* INPUT MATERIAL:
--------------------------------

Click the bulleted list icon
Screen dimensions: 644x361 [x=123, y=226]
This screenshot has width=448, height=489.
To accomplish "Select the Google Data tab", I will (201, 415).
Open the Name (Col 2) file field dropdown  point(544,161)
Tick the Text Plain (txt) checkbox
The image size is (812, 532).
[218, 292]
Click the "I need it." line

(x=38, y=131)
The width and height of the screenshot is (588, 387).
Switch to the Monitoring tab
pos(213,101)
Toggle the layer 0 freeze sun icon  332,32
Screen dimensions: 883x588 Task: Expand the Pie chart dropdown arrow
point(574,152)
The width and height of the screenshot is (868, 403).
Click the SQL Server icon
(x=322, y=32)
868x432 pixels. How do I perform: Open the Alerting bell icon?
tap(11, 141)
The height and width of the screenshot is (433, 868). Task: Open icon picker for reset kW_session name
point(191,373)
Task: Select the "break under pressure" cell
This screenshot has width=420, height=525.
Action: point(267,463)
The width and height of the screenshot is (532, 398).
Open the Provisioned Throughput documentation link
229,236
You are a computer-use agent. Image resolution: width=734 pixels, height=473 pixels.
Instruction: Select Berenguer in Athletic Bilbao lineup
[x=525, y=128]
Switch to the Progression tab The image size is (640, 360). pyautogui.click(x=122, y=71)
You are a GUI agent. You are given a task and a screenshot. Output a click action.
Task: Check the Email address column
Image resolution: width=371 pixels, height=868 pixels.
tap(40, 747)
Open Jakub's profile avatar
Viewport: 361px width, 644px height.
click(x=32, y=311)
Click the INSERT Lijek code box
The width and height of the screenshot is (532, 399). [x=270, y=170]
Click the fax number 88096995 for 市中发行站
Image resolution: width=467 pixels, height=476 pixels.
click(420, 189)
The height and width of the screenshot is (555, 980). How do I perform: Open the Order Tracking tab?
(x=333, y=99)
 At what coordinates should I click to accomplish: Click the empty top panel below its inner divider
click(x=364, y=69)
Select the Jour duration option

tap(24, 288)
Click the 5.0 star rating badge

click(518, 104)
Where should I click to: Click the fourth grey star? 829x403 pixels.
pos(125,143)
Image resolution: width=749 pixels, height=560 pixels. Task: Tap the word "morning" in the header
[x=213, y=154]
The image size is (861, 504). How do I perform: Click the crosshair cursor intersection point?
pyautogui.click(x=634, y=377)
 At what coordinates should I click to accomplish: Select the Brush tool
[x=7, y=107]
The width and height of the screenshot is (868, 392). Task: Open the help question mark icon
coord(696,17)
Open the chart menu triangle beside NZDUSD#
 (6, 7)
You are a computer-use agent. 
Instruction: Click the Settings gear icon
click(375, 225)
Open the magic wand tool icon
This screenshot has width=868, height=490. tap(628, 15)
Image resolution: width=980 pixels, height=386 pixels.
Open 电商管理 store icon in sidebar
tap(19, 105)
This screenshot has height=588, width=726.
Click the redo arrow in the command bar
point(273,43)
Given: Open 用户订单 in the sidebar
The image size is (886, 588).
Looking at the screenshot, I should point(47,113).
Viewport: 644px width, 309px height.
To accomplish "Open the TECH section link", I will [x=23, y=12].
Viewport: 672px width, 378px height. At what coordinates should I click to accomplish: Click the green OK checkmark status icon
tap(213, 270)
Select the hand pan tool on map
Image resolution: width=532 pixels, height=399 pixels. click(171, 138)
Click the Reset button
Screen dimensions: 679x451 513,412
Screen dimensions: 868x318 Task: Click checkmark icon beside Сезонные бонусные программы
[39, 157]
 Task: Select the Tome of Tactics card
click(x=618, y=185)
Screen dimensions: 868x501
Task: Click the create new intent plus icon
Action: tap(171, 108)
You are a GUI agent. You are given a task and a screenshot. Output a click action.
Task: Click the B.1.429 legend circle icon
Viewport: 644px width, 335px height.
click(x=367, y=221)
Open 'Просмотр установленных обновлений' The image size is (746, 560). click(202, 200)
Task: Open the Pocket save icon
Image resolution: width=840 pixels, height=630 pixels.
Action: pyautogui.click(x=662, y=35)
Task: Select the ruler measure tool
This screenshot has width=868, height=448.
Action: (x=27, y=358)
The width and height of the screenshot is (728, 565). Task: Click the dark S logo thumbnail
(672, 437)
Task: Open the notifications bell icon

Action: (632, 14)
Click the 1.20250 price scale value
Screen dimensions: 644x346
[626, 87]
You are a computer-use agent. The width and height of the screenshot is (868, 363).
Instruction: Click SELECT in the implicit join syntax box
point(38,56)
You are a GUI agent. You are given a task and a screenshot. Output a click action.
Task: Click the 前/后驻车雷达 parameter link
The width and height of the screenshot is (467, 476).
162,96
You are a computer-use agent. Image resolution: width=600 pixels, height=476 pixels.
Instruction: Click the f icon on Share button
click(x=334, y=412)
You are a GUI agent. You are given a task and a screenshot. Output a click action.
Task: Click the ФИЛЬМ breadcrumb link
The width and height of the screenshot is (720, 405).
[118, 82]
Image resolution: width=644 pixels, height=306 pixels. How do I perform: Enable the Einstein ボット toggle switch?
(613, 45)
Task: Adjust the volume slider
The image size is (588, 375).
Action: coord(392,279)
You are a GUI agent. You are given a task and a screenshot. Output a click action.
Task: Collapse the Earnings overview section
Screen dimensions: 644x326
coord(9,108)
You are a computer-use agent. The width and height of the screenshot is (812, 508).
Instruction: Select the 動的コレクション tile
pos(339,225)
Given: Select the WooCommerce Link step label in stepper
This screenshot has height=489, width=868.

--------------------------------

* WORK ITEM: Recopy the whole listing exactly.

* SOLUTION TO THIS TASK:
Click the bulleted list icon
Screen dimensions: 644x361 [x=123, y=226]
This screenshot has width=448, height=489.
To accomplish "Select the Google Data tab", I will (201, 415).
Open the Name (Col 2) file field dropdown  point(544,161)
Tick the Text Plain (txt) checkbox
The image size is (812, 532).
[218, 292]
Click the "I need it." line

(x=38, y=131)
The width and height of the screenshot is (588, 387).
Switch to the Monitoring tab
pos(213,101)
Toggle the layer 0 freeze sun icon  332,32
Screen dimensions: 883x588 Task: Expand the Pie chart dropdown arrow
point(574,152)
The width and height of the screenshot is (868, 403).
Click the SQL Server icon
(x=322, y=32)
868x432 pixels. How do I perform: Open the Alerting bell icon?
tap(11, 141)
The height and width of the screenshot is (433, 868). Task: Open icon picker for reset kW_session name
point(191,373)
Task: Select the "break under pressure" cell
This screenshot has width=420, height=525.
Action: point(267,463)
The width and height of the screenshot is (532, 398).
Open the Provisioned Throughput documentation link
229,236
You are a computer-use agent. Image resolution: width=734 pixels, height=473 pixels.
Instruction: Select Berenguer in Athletic Bilbao lineup
[x=525, y=128]
Switch to the Progression tab The image size is (640, 360). pyautogui.click(x=122, y=71)
You are a GUI agent. You are given a task and a screenshot. Output a click action.
Task: Check the Email address column
Image resolution: width=371 pixels, height=868 pixels.
tap(40, 747)
Open Jakub's profile avatar
Viewport: 361px width, 644px height.
click(x=32, y=311)
Click the INSERT Lijek code box
The width and height of the screenshot is (532, 399). [x=270, y=170]
Click the fax number 88096995 for 市中发行站
Image resolution: width=467 pixels, height=476 pixels.
click(420, 189)
The height and width of the screenshot is (555, 980). How do I perform: Open the Order Tracking tab?
(x=333, y=99)
 At what coordinates should I click to accomplish: Click the empty top panel below its inner divider
click(x=364, y=69)
Select the Jour duration option

tap(24, 288)
Click the 5.0 star rating badge

click(518, 104)
Where should I click to: Click the fourth grey star? 829x403 pixels.
pos(125,143)
Image resolution: width=749 pixels, height=560 pixels. Task: Tap the word "morning" in the header
[x=213, y=154]
The image size is (861, 504). How do I perform: Click the crosshair cursor intersection point?
pyautogui.click(x=634, y=377)
 At what coordinates should I click to accomplish: Select the Brush tool
[x=7, y=107]
The width and height of the screenshot is (868, 392). Task: Open the help question mark icon
coord(696,17)
Open the chart menu triangle beside NZDUSD#
 (6, 7)
You are a computer-use agent. 
Instruction: Click the Settings gear icon
click(375, 225)
Open the magic wand tool icon
This screenshot has width=868, height=490. tap(628, 15)
Image resolution: width=980 pixels, height=386 pixels.
Open 电商管理 store icon in sidebar
tap(19, 105)
This screenshot has height=588, width=726.
Click the redo arrow in the command bar
point(273,43)
Given: Open 用户订单 in the sidebar
The image size is (886, 588).
Looking at the screenshot, I should point(47,113).
Viewport: 644px width, 309px height.
To accomplish "Open the TECH section link", I will [x=23, y=12].
Viewport: 672px width, 378px height. At what coordinates should I click to accomplish: Click the green OK checkmark status icon
tap(213, 270)
Select the hand pan tool on map
Image resolution: width=532 pixels, height=399 pixels. click(171, 138)
Click the Reset button
Screen dimensions: 679x451 513,412
Screen dimensions: 868x318 Task: Click checkmark icon beside Сезонные бонусные программы
[39, 157]
 Task: Select the Tome of Tactics card
click(x=618, y=185)
Screen dimensions: 868x501
Task: Click the create new intent plus icon
Action: tap(171, 108)
You are a GUI agent. You are given a task and a screenshot. Output a click action.
Task: Click the B.1.429 legend circle icon
Viewport: 644px width, 335px height.
click(x=367, y=221)
Open 'Просмотр установленных обновлений' The image size is (746, 560). click(202, 200)
Task: Open the Pocket save icon
Image resolution: width=840 pixels, height=630 pixels.
Action: pyautogui.click(x=662, y=35)
Task: Select the ruler measure tool
This screenshot has width=868, height=448.
Action: (x=27, y=358)
The width and height of the screenshot is (728, 565). Task: Click the dark S logo thumbnail
(672, 437)
Task: Open the notifications bell icon

Action: (632, 14)
Click the 1.20250 price scale value
Screen dimensions: 644x346
[626, 87]
You are a computer-use agent. The width and height of the screenshot is (868, 363).
Instruction: Click SELECT in the implicit join syntax box
point(38,56)
You are a GUI agent. You are given a task and a screenshot. Output a click action.
Task: Click the 前/后驻车雷达 parameter link
The width and height of the screenshot is (467, 476).
162,96
You are a computer-use agent. Image resolution: width=600 pixels, height=476 pixels.
Instruction: Click the f icon on Share button
click(x=334, y=412)
You are a GUI agent. You are given a task and a screenshot. Output a click action.
Task: Click the ФИЛЬМ breadcrumb link
The width and height of the screenshot is (720, 405).
[118, 82]
Image resolution: width=644 pixels, height=306 pixels. How do I perform: Enable the Einstein ボット toggle switch?
(613, 45)
Task: Adjust the volume slider
The image size is (588, 375).
Action: coord(392,279)
You are a GUI agent. You are given a task and a screenshot. Output a click action.
Task: Collapse the Earnings overview section
Screen dimensions: 644x326
coord(9,108)
You are a computer-use agent. The width and height of the screenshot is (812, 508).
Instruction: Select the 動的コレクション tile
pos(339,225)
Given: Select the WooCommerce Link step label in stepper
This screenshot has height=489, width=868.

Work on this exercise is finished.